14 commenti a “Tutto sulla Toxoplasmosi”

  1. ary81 ha scritto il 13 agosto 2008 alle ore 10:33 am

    ciao menomale che esiste il vostro sito ,finalmente ho trovato tutto sulla toxoplasmosisiete unici complimenti ancora

  2. barbapapa ha scritto il 13 agosto 2008 alle ore 10:47 am

    evviva! :-D

  3. sheyla ha scritto il 11 settembre 2008 alle ore 9:41 am

    Ciao, domandina, ma se all’esame risulto già immunizzata, devo mantenere le stesse precauzioni? intendo principalmente per fiorentina e prosciutto cotto :-) ? vengo da una famiglia toscana, trapiantata poi a Parma!!!

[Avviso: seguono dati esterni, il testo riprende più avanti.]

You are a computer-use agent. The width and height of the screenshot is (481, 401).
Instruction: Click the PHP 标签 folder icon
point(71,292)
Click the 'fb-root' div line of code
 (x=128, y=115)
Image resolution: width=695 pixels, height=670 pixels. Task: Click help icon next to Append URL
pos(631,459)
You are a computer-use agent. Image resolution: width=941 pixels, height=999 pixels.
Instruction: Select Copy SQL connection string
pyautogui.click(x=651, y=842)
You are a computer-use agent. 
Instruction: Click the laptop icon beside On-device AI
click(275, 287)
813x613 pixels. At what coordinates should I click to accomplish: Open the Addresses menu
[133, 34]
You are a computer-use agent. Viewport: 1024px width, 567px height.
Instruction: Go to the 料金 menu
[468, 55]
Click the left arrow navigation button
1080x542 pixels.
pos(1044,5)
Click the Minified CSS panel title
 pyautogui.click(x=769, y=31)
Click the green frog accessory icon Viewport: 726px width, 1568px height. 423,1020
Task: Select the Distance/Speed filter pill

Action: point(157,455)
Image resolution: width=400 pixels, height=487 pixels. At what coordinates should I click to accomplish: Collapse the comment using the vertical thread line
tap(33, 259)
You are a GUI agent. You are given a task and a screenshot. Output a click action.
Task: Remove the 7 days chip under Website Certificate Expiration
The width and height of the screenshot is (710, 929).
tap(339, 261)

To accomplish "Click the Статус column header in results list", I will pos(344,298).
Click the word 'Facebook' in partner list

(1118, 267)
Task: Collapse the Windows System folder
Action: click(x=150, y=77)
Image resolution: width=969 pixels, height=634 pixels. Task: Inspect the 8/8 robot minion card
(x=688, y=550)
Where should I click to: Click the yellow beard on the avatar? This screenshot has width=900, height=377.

  4. barbapapa ha scritto il 11 settembre 2008 alle ore 9:49 am

    Hehehhheh ciao Sheyla, no, vai serena, se hai già contratto la toxoplasmosi (magari anche senza saperlo) puoi magiare tutto il culatello che vuoi! :-)

  5. sheyla ha scritto il 13 settembre 2008 alle ore 4:05 am

    Vaiiiiiiiiiiiiiiiiiiiiii, grande notizia barbapapà!!!! speriamo allora che mercoledì posso festeggiare a suo di fiorentina, culatello e prosciutto…
    dico mercoledì perché martedì ritiro l’esame x la toxo, e merc. se tutto va bene, posso fare il test!
    notte!

  6. Jey ha scritto il 17 settembre 2008 alle ore 11:19 pm

    ma per evitare il contagio nelle donne gravide.. non sarebbe piu intelligente ”contaminare”’ le donne ad una certa età, es 14-16 anni, con la toxoplasmosi cosi da renderle imunizzate x il resto della loro vita e cosi non pensarci piu?
    Tanto da quello che ho capito, non ha effetti collaterali e non é dannosa…
    Quindi sarebbe semplicemente la cosa migliore e piu semplice da fare, almeno non ci si preoccupa durante la gravidanza

  7. barbapapa ha scritto il 18 settembre 2008 alle ore 8:18 pm

    Ciao Jey in effetti la tua è una idea e soluzione più che intelligente. Me la vendo con una casa farmaceutica e ci dividiamo i guadagni? :-)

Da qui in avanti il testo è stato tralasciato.